The French did not alter their law following these requests; and the claims and actions of the US government regarding the religious situation in France largely ceased with the Bush administration.

Some critics of French legislation have voiced concerns that countries which do not have the same legal safeguards and constitutional rights as France may emulate this legislation. In the words of a US official:
Yet the law itself remains problematic not only because of the threat the language carries in France, but because it is even now being considered for emulation by countries that lack France’s commitment to rule of law and human rights.
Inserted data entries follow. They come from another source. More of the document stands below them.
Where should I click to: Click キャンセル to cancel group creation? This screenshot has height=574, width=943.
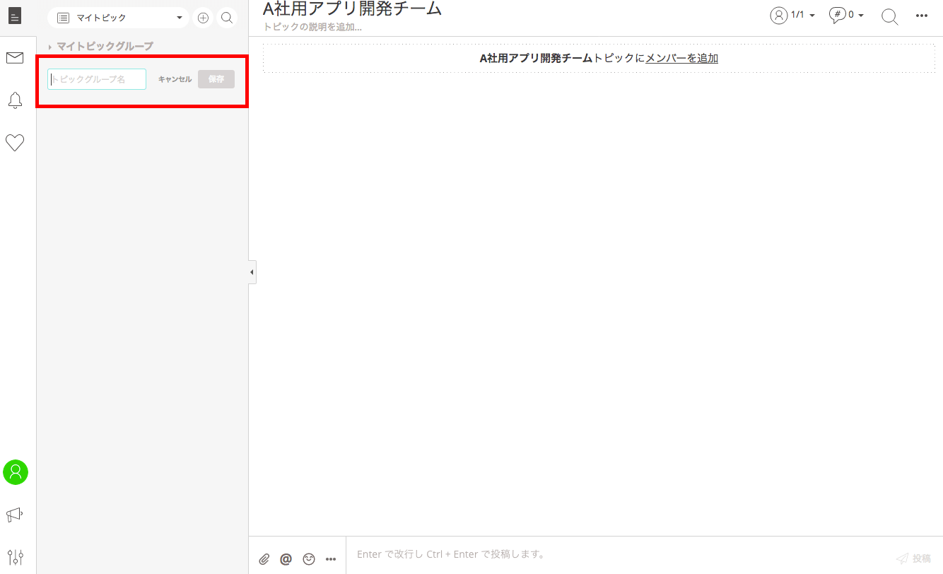pos(175,79)
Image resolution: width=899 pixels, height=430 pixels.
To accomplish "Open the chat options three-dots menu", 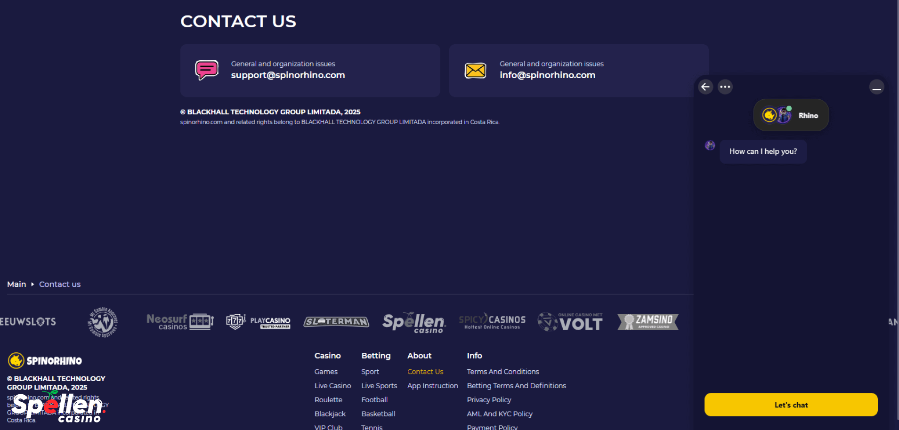I will pos(725,87).
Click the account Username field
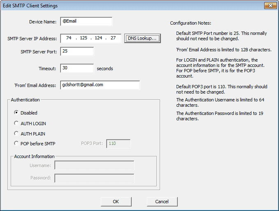Viewport: 279px width, 211px height. click(94, 165)
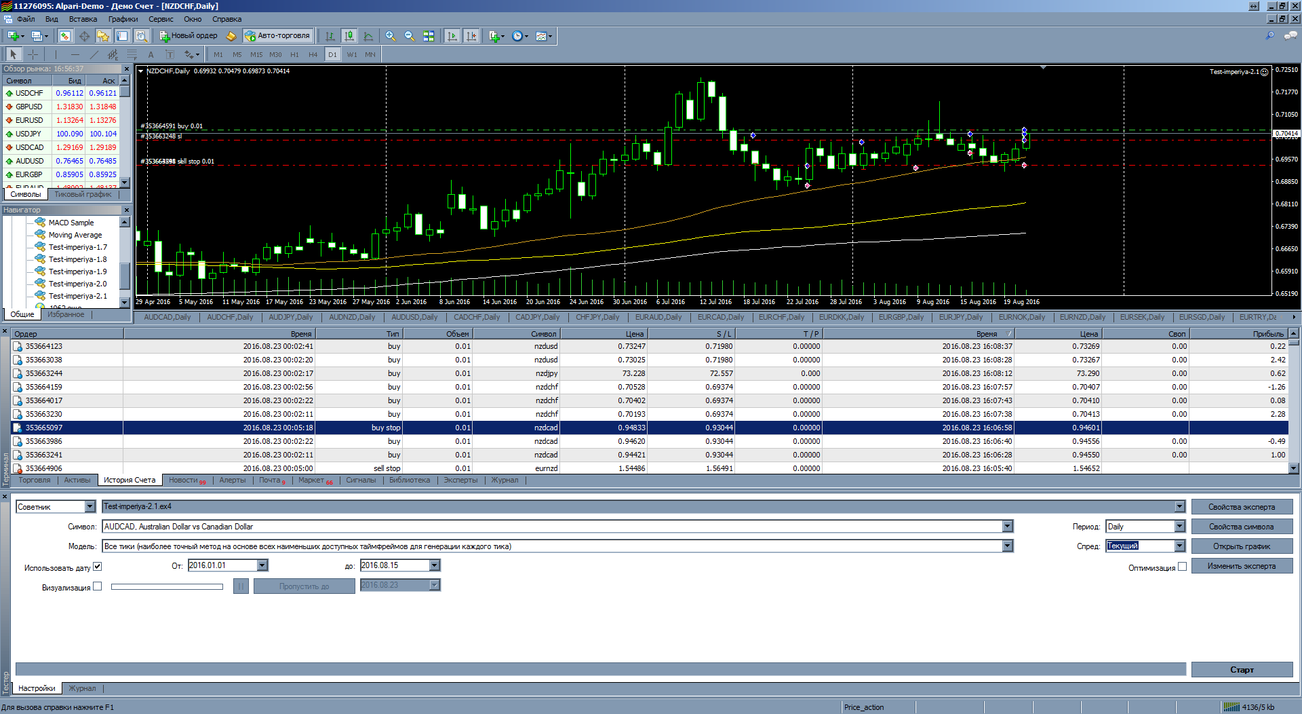The height and width of the screenshot is (714, 1302).
Task: Enable the Оптимизация checkbox
Action: pos(1182,567)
Such a model serves only too well as cover for those nations who persecute under the guise of law enforcement.
On September 15, 2006, the United States Bureau of Democracy, Human Rights, and Labor released a report on religious freedom in France. This report noted that "The constitution provides for freedom of religion, and the Government generally respected this right in practice." It reported mostly anonymous concerns over repression of religious freedom in France, notably in regards to what the report referred to in one case as "cult groups", as well as the law banning religious symbols in schools, and rising anti-semitism in France.